Scaled_dot_product_attention

AlbertZeyer · April 26, 2024, 8:07am

In a recent PyTorch version (since when exactly?), to use an efficient attention implementation, you can simply use torch.nn.functional.scaled_dot_product_attention, right? As I understand, it would automatically use FlashAttention-2:

automatically select the most optimal implementation based on the inputs

I’m not sure exactly what this means though. How exactly is the logic? In what cases would it select FlashAttention-2?

Also, as far as I know, FlashAttention-2 only works on more recent Nvidia GPUs but does not on older. (Since what kind GPU? I guess 1080 not? 2080?)

Alternatively, there is also Memory-Efficient Attention. How does this compare in speed? This works on a 1080?

What is the most efficient implementation for a 1080, or what would be a reasonable choice there? Should I just use torch.nn.functional.scaled_dot_product_attention or sth more custom?

I have seen many other custom implementations, for example in segment_anything_fast. I’m not really sure if this is outdated (i.e. obsolete with recent PyTorch) or still makes sense. I think I also have seen a fast Triton implementation somewhere.

In some cases, I also need self-attention with relative positional encoding. As far as I understand, torch.nn.functional.scaled_dot_product_attention should support that. But I can imagine that not all implementations would support it. I also need both cross-attention and self-attention. (But it would be ok for me to use different implementations for each of those cases.)

Does torch.nn.functional.scaled_dot_product_attention work for training as well, i.e. the gradient is defined?

I saw that torch.nn.MultiheadAttention for some reason does not use the native attention function when training is enabled. Why?
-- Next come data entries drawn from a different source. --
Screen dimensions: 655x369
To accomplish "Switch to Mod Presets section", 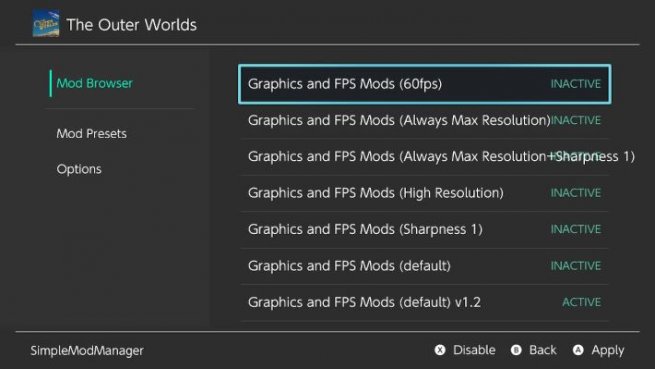I will [x=91, y=133].
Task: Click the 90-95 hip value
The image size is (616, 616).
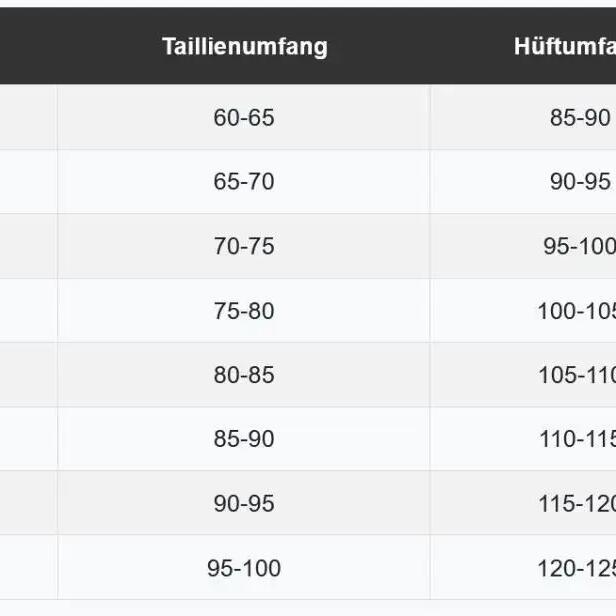Action: 580,182
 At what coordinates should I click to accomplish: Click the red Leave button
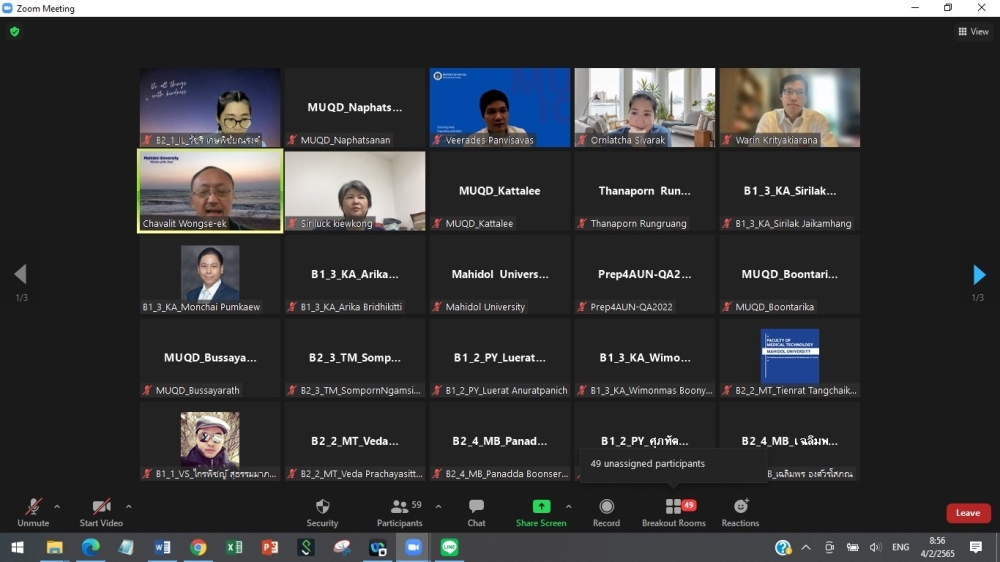click(x=967, y=513)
eqy · April 27, 2024, 5:20am

The dispatching logic is here:

github.com

pytorch/pytorch/blob/ce503c1b40207dab770c28cbd4568cd9e105277b/aten/src/ATen/native/transformers/cuda/sdp_utils.cpp#L556


      
              }
            }
          
            auto dprop = at::cuda::getCurrentDeviceProperties();
            if (dprop->major >= 8) {
              return check_tensor_dtype(params, greater_than_or_equal_sm80_mem_efficient_dtypes, debug);
            }
            return check_tensor_dtype(params, less_than_sm80_mem_efficient_dtypes, debug);
          }
          
          SDPBackend select_sdp_backend(sdp_params const& kernel_params) {
            // This function defines the priority order of the different sdp backends
            // 1. Flash Attention
            // 2. Mem Efficient Attention
            // 3. Math fallback
            auto& ctx = at::globalContext();
            if (!ctx.userEnabledMathSDP() && !ctx.userEnabledFlashSDP() &&
                !ctx.userEnabledMemEfficientSDP() && !ctx.userEnabledCuDNNSDP()) {
              return SDPBackend::error;
            }
            // Get ideal kernel ordering

On pre-sm80 GPUs like the 1080 (sm60) or 2080 (sm75) the mem efficient attention backend could be used (depending on shapes and other constraints) but flash attention requires sm80 and newer.